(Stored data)
= = = =

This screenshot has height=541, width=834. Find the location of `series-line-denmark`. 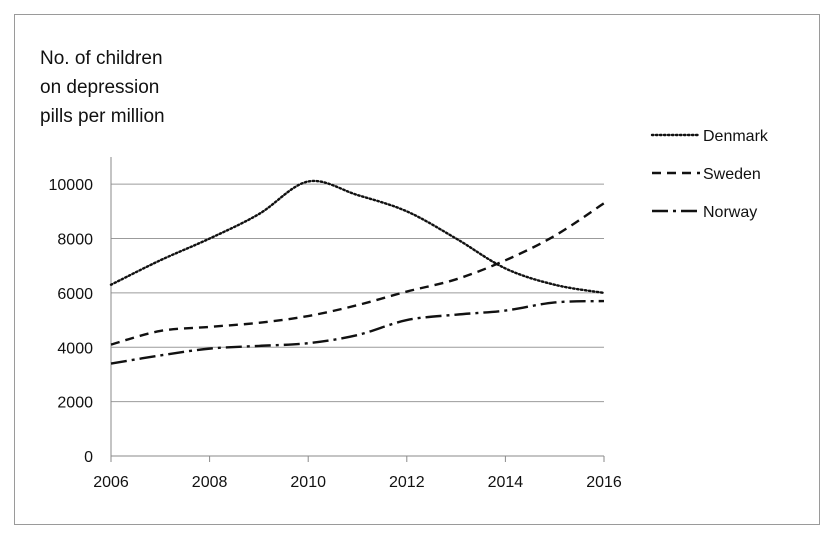

series-line-denmark is located at coordinates (358, 237).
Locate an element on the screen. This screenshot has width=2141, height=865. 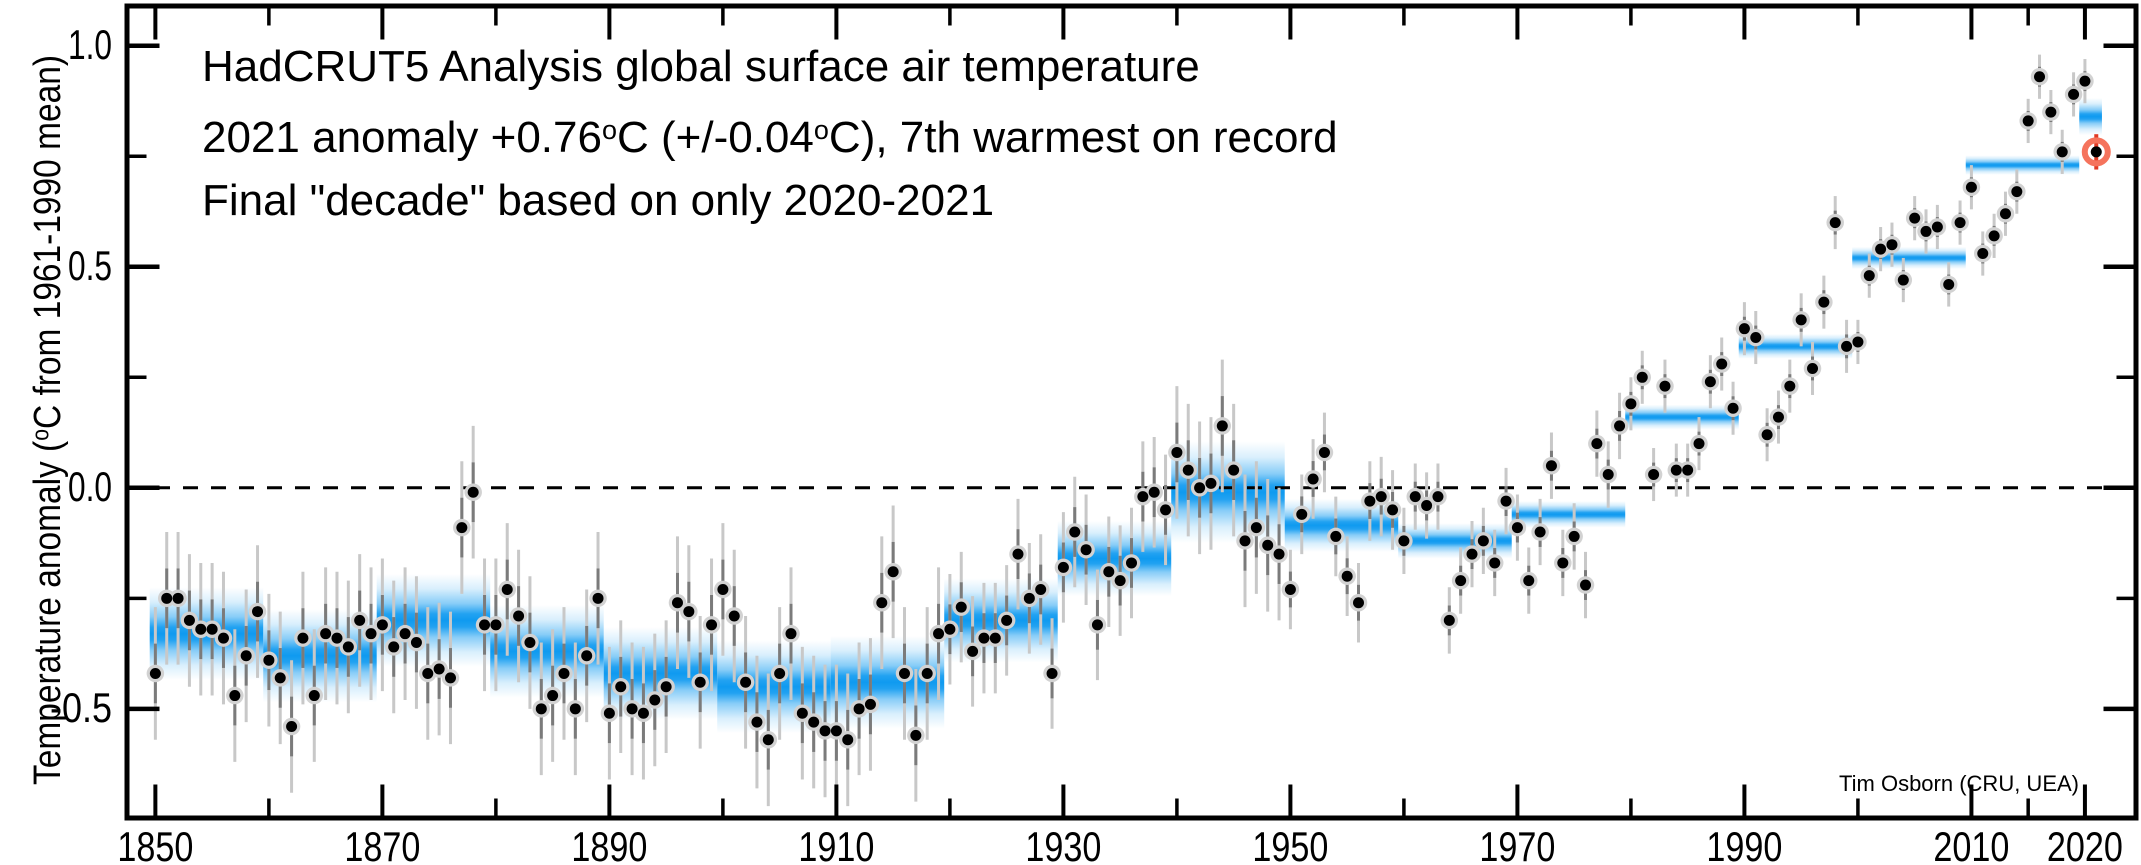
data-point-1937 is located at coordinates (1143, 497).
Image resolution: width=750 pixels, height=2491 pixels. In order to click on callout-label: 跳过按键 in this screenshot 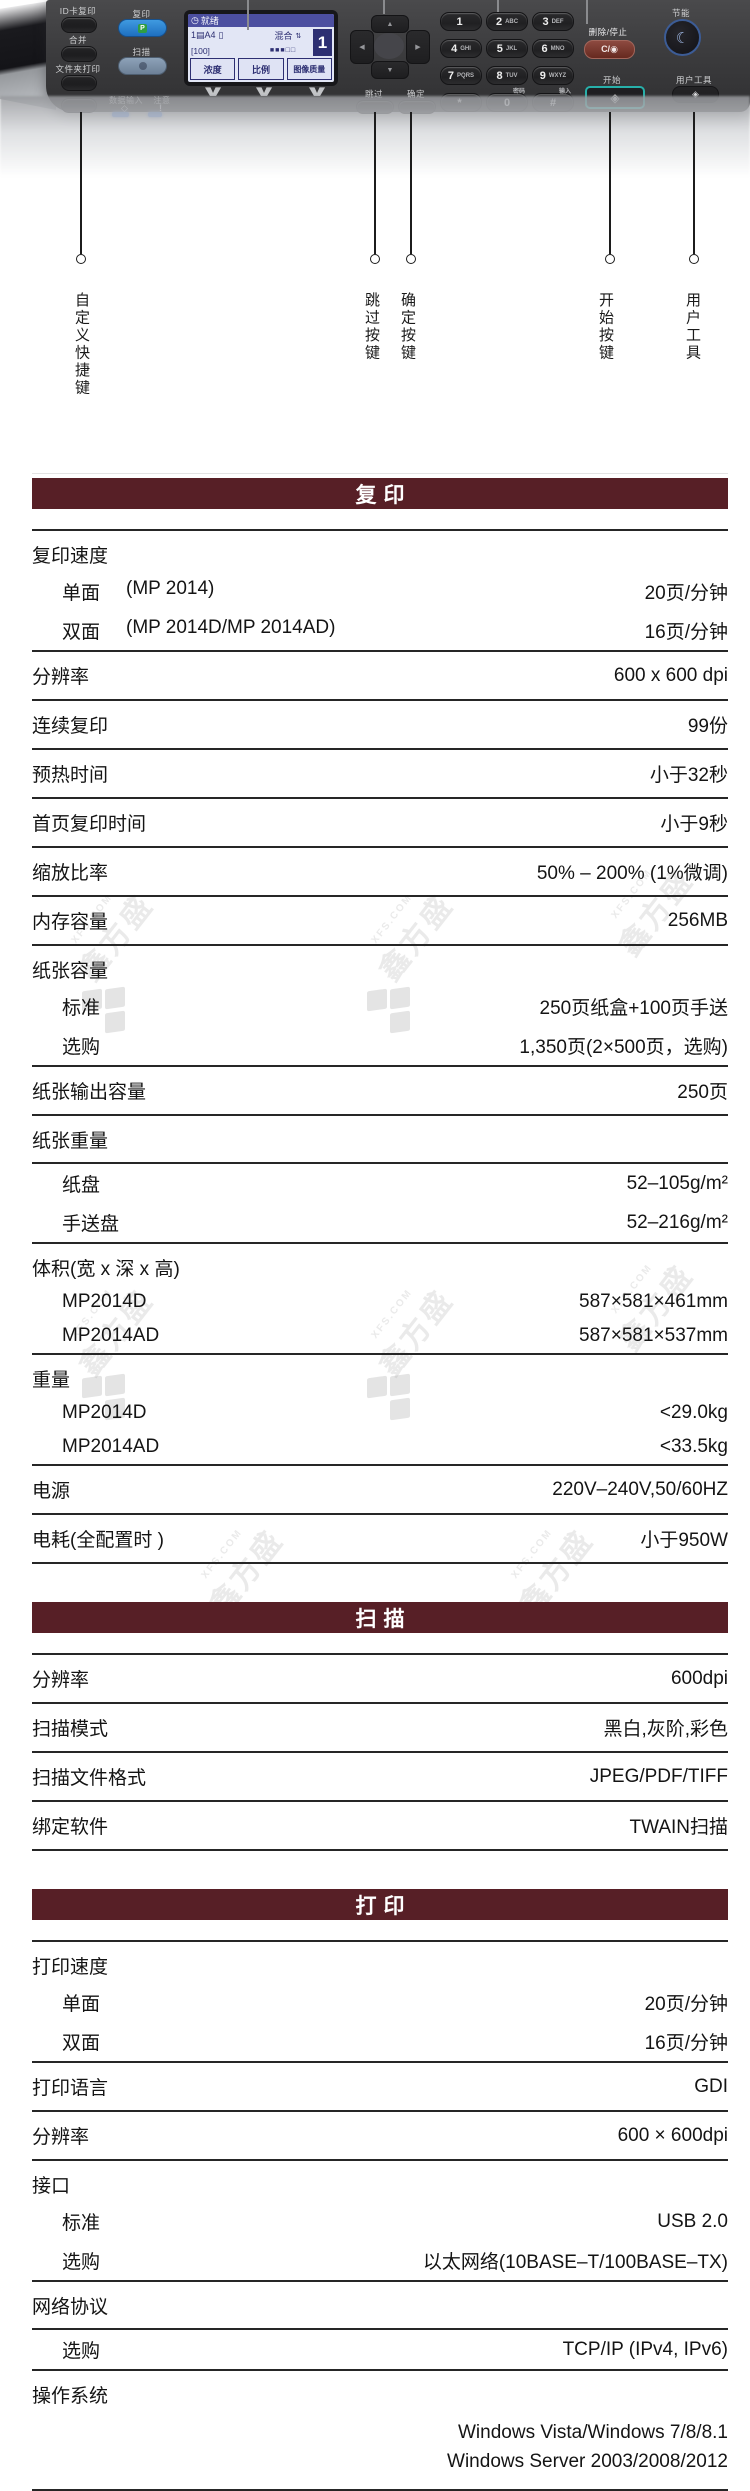, I will do `click(372, 327)`.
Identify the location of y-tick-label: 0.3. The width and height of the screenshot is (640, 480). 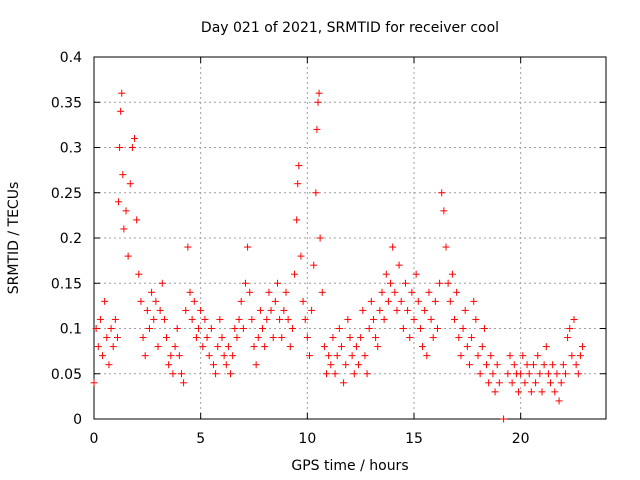
(71, 149).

= = = =

◆ About this task ◆
Please rewrite the stretch from the line containing "Identify the location" through the end of the items as a Markdown table with the columns Row and Line. Give one numbered row per non-blank line, and leave the pictures out.

◆ Response to the exercise ◆
| Row | Line |
|---|---|
| 1 | Identify the location of y-tick-label: 0.3. The width and height of the screenshot is (640, 480).  |
| 2 | (71, 149). |